::: Records provided
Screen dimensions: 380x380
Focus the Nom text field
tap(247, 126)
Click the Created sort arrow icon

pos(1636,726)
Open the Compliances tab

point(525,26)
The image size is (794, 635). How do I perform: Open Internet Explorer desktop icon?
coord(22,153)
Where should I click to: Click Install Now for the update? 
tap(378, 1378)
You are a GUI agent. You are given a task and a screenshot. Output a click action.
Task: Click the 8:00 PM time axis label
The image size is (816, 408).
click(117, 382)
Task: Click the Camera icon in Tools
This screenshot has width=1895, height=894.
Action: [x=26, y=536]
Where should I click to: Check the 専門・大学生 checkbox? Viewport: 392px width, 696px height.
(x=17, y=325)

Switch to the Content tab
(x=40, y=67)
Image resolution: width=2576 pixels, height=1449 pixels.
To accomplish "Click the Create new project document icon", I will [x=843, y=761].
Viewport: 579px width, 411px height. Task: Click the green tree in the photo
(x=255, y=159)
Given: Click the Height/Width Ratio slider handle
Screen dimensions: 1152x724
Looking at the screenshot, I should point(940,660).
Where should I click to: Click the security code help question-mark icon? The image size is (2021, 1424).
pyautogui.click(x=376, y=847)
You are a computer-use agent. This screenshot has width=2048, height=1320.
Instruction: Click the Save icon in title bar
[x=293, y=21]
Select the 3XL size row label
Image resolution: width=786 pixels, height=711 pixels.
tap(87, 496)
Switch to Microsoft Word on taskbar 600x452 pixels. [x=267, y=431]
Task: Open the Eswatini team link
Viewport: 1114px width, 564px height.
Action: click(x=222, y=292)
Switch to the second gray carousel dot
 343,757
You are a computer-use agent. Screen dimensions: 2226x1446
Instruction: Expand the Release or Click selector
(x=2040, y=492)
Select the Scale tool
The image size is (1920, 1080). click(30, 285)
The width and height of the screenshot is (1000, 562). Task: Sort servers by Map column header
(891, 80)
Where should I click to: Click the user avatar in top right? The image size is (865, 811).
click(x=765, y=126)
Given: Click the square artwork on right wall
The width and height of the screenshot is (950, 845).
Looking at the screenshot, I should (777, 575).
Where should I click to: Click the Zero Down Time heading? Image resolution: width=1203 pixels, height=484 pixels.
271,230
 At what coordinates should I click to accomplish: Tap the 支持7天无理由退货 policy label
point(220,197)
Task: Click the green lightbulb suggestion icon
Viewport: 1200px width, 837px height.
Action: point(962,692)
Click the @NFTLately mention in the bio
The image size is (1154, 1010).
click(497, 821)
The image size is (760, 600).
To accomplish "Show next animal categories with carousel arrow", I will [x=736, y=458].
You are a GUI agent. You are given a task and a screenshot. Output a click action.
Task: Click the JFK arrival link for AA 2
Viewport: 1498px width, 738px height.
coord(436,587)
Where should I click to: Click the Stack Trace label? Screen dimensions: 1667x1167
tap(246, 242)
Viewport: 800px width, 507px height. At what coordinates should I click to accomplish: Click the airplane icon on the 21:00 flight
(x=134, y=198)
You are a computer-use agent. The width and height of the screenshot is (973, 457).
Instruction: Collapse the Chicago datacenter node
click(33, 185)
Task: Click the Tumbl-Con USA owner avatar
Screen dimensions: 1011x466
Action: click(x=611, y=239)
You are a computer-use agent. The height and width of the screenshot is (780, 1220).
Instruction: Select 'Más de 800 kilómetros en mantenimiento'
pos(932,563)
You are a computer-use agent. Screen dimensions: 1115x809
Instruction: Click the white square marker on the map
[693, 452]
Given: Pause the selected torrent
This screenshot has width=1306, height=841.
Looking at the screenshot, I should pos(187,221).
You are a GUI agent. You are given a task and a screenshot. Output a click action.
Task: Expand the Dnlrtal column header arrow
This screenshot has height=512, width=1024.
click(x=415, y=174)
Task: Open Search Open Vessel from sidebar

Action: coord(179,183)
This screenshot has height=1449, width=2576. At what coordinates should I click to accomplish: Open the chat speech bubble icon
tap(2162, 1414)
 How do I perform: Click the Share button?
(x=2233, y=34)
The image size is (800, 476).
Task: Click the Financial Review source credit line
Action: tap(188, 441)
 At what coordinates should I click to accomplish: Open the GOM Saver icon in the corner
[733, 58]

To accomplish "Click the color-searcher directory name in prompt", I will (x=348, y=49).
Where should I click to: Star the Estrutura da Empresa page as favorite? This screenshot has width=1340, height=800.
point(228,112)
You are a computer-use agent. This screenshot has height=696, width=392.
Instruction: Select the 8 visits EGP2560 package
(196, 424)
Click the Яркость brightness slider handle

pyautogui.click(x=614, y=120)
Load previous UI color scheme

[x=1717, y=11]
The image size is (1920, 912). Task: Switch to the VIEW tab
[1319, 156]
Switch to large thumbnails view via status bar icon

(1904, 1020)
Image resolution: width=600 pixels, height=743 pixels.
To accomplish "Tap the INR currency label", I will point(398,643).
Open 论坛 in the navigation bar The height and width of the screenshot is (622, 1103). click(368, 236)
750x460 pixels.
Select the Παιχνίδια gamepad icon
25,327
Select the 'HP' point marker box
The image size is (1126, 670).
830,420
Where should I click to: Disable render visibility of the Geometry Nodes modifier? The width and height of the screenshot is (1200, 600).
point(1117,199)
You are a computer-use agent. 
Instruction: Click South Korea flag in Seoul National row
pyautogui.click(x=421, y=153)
::::::
Written problem.
Extract the lines from all of the records above and copy each one verbatim.

Expected answer.
Screen dimensions: 380x380
Focus the Nom text field
tap(247, 126)
Click the Created sort arrow icon

pos(1636,726)
Open the Compliances tab

point(525,26)
The image size is (794, 635). How do I perform: Open Internet Explorer desktop icon?
coord(22,153)
Where should I click to: Click Install Now for the update? 
tap(378, 1378)
You are a GUI agent. You are given a task and a screenshot. Output a click action.
Task: Click the 8:00 PM time axis label
The image size is (816, 408).
click(117, 382)
Task: Click the Camera icon in Tools
This screenshot has width=1895, height=894.
Action: [x=26, y=536]
Where should I click to: Check the 専門・大学生 checkbox? Viewport: 392px width, 696px height.
(x=17, y=325)

Switch to the Content tab
(x=40, y=67)
Image resolution: width=2576 pixels, height=1449 pixels.
To accomplish "Click the Create new project document icon", I will [x=843, y=761].
Viewport: 579px width, 411px height. Task: Click the green tree in the photo
(x=255, y=159)
Given: Click the Height/Width Ratio slider handle
Screen dimensions: 1152x724
Looking at the screenshot, I should point(940,660).
Where should I click to: Click the security code help question-mark icon? The image size is (2021, 1424).
pyautogui.click(x=376, y=847)
You are a computer-use agent. This screenshot has width=2048, height=1320.
Instruction: Click the Save icon in title bar
[x=293, y=21]
Select the 3XL size row label
Image resolution: width=786 pixels, height=711 pixels.
tap(87, 496)
Switch to Microsoft Word on taskbar 600x452 pixels. [x=267, y=431]
Task: Open the Eswatini team link
Viewport: 1114px width, 564px height.
Action: click(x=222, y=292)
Switch to the second gray carousel dot
 343,757
You are a computer-use agent. Screen dimensions: 2226x1446
Instruction: Expand the Release or Click selector
(x=2040, y=492)
Select the Scale tool
The image size is (1920, 1080). click(30, 285)
The width and height of the screenshot is (1000, 562). Task: Sort servers by Map column header
(891, 80)
Where should I click to: Click the user avatar in top right? The image size is (865, 811).
click(x=765, y=126)
Given: Click the square artwork on right wall
The width and height of the screenshot is (950, 845).
Looking at the screenshot, I should (777, 575).
Where should I click to: Click the Zero Down Time heading? Image resolution: width=1203 pixels, height=484 pixels.
271,230
 At what coordinates should I click to accomplish: Tap the 支持7天无理由退货 policy label
point(220,197)
Task: Click the green lightbulb suggestion icon
Viewport: 1200px width, 837px height.
Action: point(962,692)
Click the @NFTLately mention in the bio
The image size is (1154, 1010).
click(497, 821)
The image size is (760, 600).
To accomplish "Show next animal categories with carousel arrow", I will [x=736, y=458].
You are a GUI agent. You are given a task and a screenshot. Output a click action.
Task: Click the JFK arrival link for AA 2
Viewport: 1498px width, 738px height.
coord(436,587)
Where should I click to: Click the Stack Trace label? Screen dimensions: 1667x1167
tap(246, 242)
Viewport: 800px width, 507px height. At what coordinates should I click to accomplish: Click the airplane icon on the 21:00 flight
(x=134, y=198)
You are a computer-use agent. The width and height of the screenshot is (973, 457).
Instruction: Collapse the Chicago datacenter node
click(33, 185)
Task: Click the Tumbl-Con USA owner avatar
Screen dimensions: 1011x466
Action: click(x=611, y=239)
You are a computer-use agent. The height and width of the screenshot is (780, 1220).
Instruction: Select 'Más de 800 kilómetros en mantenimiento'
pos(932,563)
You are a computer-use agent. Screen dimensions: 1115x809
Instruction: Click the white square marker on the map
[693, 452]
Given: Pause the selected torrent
This screenshot has width=1306, height=841.
Looking at the screenshot, I should pos(187,221).
You are a GUI agent. You are given a task and a screenshot. Output a click action.
Task: Expand the Dnlrtal column header arrow
This screenshot has height=512, width=1024.
click(x=415, y=174)
Task: Open Search Open Vessel from sidebar

Action: coord(179,183)
This screenshot has height=1449, width=2576. At what coordinates should I click to accomplish: Open the chat speech bubble icon
tap(2162, 1414)
 How do I perform: Click the Share button?
(x=2233, y=34)
The image size is (800, 476).
Task: Click the Financial Review source credit line
Action: tap(188, 441)
 At what coordinates should I click to accomplish: Open the GOM Saver icon in the corner
[733, 58]

To accomplish "Click the color-searcher directory name in prompt", I will (x=348, y=49).
Where should I click to: Star the Estrutura da Empresa page as favorite? This screenshot has width=1340, height=800.
point(228,112)
You are a computer-use agent. This screenshot has height=696, width=392.
Instruction: Select the 8 visits EGP2560 package
(196, 424)
Click the Яркость brightness slider handle

pyautogui.click(x=614, y=120)
Load previous UI color scheme

[x=1717, y=11]
The image size is (1920, 912). Task: Switch to the VIEW tab
[1319, 156]
Switch to large thumbnails view via status bar icon

(1904, 1020)
Image resolution: width=600 pixels, height=743 pixels.
To accomplish "Tap the INR currency label", I will point(398,643).
Open 论坛 in the navigation bar The height and width of the screenshot is (622, 1103). click(368, 236)
750x460 pixels.
Select the Παιχνίδια gamepad icon
25,327
Select the 'HP' point marker box
The image size is (1126, 670).
830,420
Where should I click to: Disable render visibility of the Geometry Nodes modifier? The width and height of the screenshot is (1200, 600).
point(1117,199)
You are a computer-use agent. 
Instruction: Click South Korea flag in Seoul National row
pyautogui.click(x=421, y=153)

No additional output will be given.